Here's where the real vulnerability in Obamacare has always been: with the states and their inordinate power as heatlh insurance regulators. The ability of Republican state governments to undermine the law has always been a possibility, and always been a concern because of the core structure of the law being state health insurance exchanges. And now, state level Republicans are
seeing victories. Two organizations, one in Ohio and one in West Virginia, have dropped out of a key program that would help enroll millions of the uninsured.
Cincinnati Children’s Hospital Medical Center has turned back a $124,419 grant to enroll uninsured people at their main hospital and two satellite locations.

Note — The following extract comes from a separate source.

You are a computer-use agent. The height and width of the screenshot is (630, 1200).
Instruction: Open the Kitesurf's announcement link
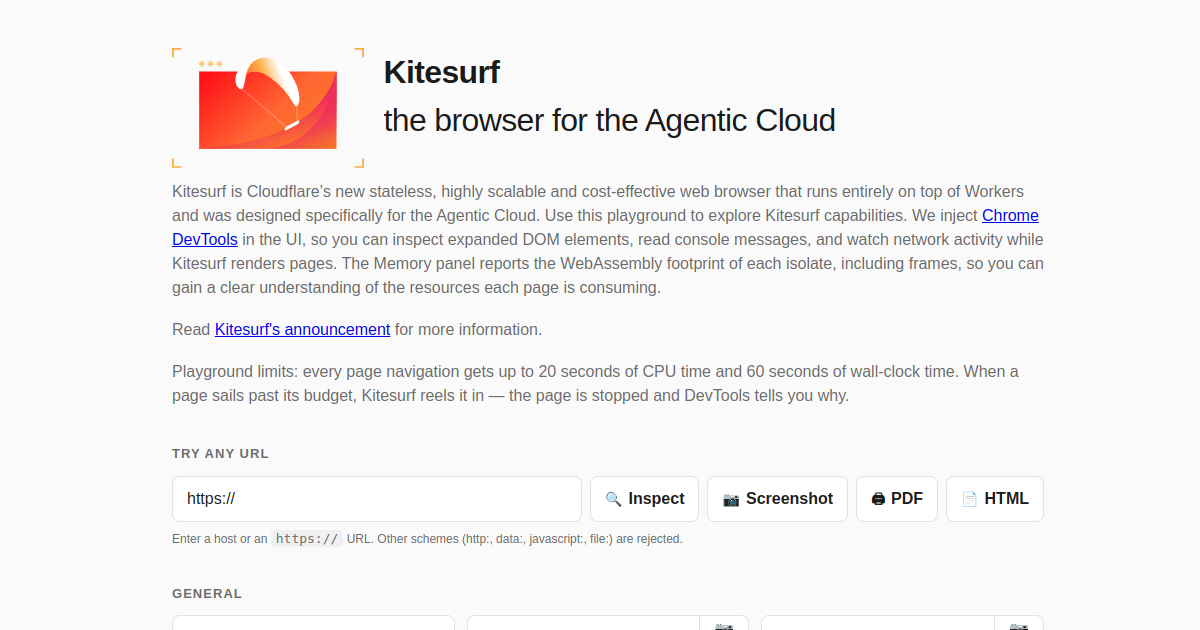(302, 329)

Spokesman Terry Loftus said that the hospital decided to decline the funding after Ohio enacted new restrictions in late July that significantly limited who could participate in the program. [...]
West Virginia Parent Training and Information also sent back an award, theirs for $365,758. It was meant to fund “outreach to people with disabilities, people with limited English proficiency and/or limited literacy, people of low socioeconomic status, and people in rural areas,” according to a federal description of the project. [...]

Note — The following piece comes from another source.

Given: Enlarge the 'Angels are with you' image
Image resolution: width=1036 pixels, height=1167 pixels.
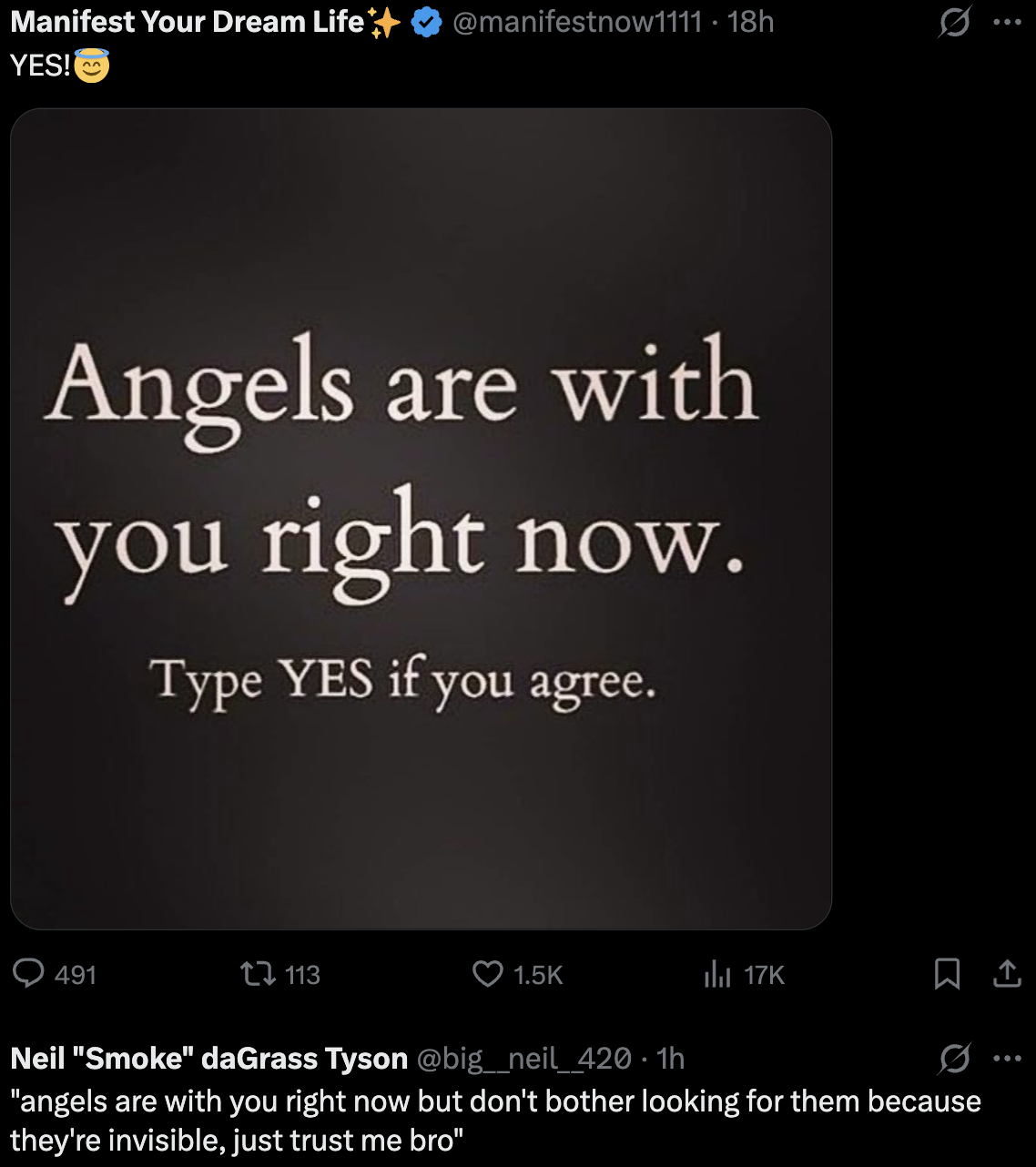Looking at the screenshot, I should tap(421, 519).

West Virginia attorney general Patrick Morrissey has been a leading critic of the navigator program. He organized in August a letter signed by 13 attorneys general to Health and Human Services that described the navigator program as a “security disaster waiting to happen.” [...]
Morrissey also sent a separate letter to the West Virginia Parent Teaching and Information to solicit specific information from the group in his state. He included eight detailed questions that asked the group to specify whether their navigators would “inform consumers of their data privacy rights” and whether they would require criminal background checks.

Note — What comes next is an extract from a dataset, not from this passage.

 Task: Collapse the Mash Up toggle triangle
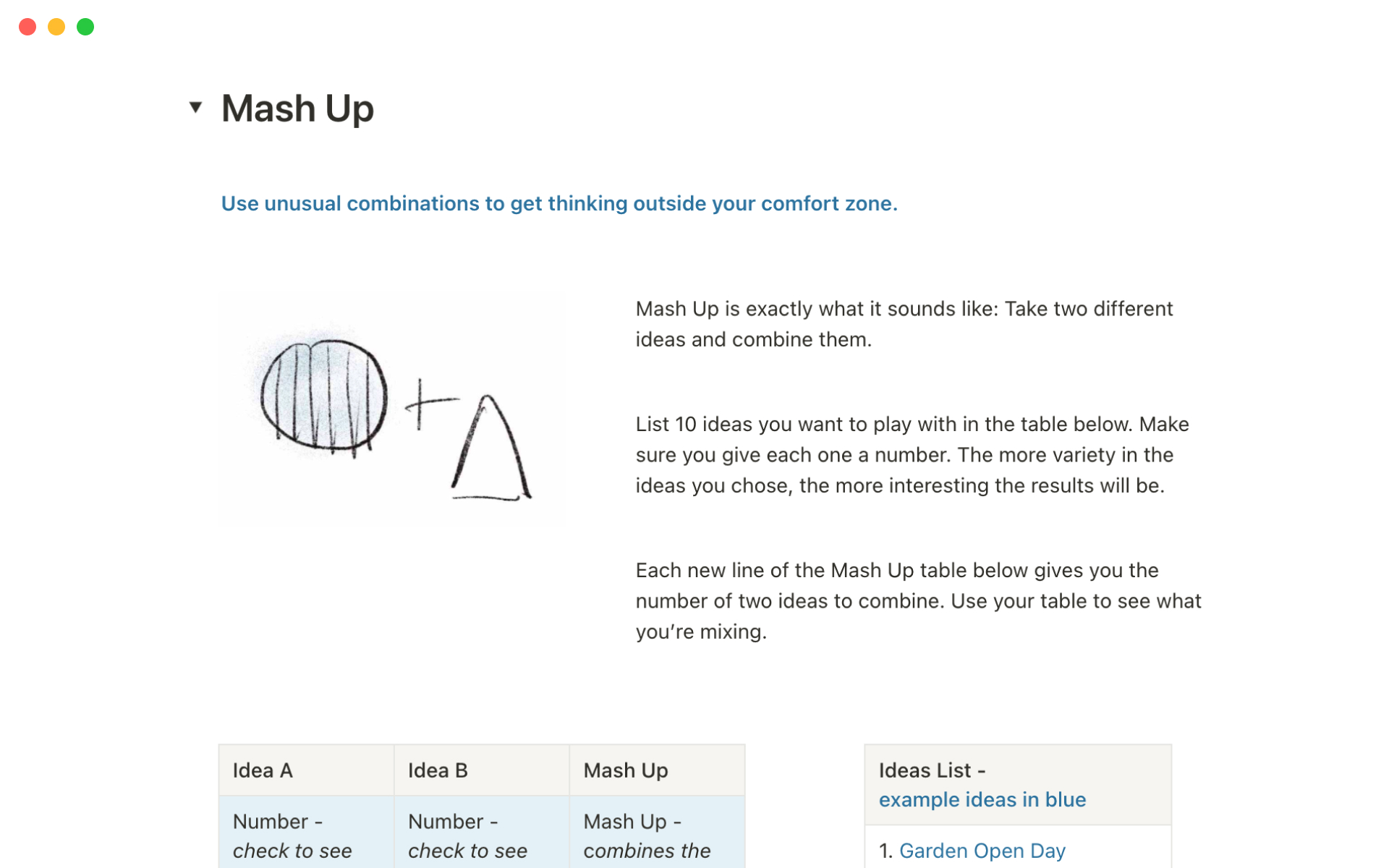(x=195, y=108)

The new Ohio law prevents any organization that negotiates with health insurers to participate in the navigator program, so hospitals aren't eligible to participate in Ohio. In the West Virginia case, it's obviously a much more direct and specified intimidation campaign by a state official against individual programs.
According to the Commonweath Fund, 17 states have passed various kinds of legislation to make this outreach effort as difficult for the administration as possible. Because more people having health insurance is the worst thing in the world and they must stop it.